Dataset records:
#####
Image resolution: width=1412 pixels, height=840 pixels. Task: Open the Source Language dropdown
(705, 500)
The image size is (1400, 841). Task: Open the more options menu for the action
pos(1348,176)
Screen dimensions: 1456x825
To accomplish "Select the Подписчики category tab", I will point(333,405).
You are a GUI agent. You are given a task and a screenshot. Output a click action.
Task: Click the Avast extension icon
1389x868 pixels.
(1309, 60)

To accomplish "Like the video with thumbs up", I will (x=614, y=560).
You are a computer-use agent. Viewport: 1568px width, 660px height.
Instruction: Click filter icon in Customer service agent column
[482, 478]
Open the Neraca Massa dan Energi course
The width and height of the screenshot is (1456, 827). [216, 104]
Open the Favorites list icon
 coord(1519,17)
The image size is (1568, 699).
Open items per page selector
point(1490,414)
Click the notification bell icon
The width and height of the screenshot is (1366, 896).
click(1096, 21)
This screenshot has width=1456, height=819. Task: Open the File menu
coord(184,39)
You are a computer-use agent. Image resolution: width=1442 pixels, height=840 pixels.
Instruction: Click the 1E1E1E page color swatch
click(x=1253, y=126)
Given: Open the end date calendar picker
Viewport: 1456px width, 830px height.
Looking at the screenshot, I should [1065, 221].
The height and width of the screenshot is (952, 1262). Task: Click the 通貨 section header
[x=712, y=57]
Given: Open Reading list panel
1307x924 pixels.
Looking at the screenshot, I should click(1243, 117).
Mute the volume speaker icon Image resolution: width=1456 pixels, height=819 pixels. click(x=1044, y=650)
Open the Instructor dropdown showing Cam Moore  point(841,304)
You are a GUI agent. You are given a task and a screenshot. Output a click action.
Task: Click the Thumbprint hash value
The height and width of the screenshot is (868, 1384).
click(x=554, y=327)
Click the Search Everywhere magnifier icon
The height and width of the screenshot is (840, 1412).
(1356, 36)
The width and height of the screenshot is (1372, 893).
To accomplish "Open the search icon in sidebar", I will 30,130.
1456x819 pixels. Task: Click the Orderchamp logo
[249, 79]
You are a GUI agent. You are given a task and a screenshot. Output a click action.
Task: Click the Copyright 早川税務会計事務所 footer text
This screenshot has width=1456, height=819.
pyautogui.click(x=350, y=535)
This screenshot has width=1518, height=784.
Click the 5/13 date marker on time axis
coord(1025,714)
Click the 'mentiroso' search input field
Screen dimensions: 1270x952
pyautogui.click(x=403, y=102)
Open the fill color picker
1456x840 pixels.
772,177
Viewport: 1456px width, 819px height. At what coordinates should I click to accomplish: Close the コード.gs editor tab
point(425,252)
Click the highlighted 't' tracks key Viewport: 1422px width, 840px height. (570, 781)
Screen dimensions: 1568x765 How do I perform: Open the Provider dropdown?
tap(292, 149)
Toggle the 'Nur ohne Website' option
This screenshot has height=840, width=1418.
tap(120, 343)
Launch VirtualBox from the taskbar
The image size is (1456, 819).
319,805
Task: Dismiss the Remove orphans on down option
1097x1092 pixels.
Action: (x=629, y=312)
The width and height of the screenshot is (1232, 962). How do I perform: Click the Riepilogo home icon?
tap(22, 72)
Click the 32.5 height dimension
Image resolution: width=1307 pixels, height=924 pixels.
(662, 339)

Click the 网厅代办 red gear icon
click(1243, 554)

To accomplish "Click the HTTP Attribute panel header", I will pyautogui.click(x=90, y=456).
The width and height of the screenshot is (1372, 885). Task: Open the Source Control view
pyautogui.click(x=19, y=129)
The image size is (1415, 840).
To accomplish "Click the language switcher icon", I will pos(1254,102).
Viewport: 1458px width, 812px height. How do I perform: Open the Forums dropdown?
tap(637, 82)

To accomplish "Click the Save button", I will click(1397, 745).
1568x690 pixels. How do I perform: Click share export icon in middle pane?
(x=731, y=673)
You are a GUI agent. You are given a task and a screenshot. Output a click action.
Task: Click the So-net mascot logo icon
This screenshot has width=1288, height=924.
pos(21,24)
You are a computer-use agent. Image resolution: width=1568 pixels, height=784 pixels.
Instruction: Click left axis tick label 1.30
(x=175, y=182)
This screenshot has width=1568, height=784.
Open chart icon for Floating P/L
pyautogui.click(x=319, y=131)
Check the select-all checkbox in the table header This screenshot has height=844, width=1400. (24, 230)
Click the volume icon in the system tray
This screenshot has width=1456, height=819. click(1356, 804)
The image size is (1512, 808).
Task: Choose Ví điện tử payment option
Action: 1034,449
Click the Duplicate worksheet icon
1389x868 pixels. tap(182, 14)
#####
**PROBLEM STATEMENT:** From the entries, copy out each line containing the word "will".

**EXERCISE RESPONSE:**
To accomplish "Select the Подписчики category tab", I will point(333,405).
To accomplish "Like the video with thumbs up", I will (x=614, y=560).
To accomplish "Open the search icon in sidebar", I will 30,130.
To accomplish "Click the HTTP Attribute panel header", I will pyautogui.click(x=90, y=456).
To accomplish "Click the language switcher icon", I will pos(1254,102).
To accomplish "Click the Save button", I will click(1397, 745).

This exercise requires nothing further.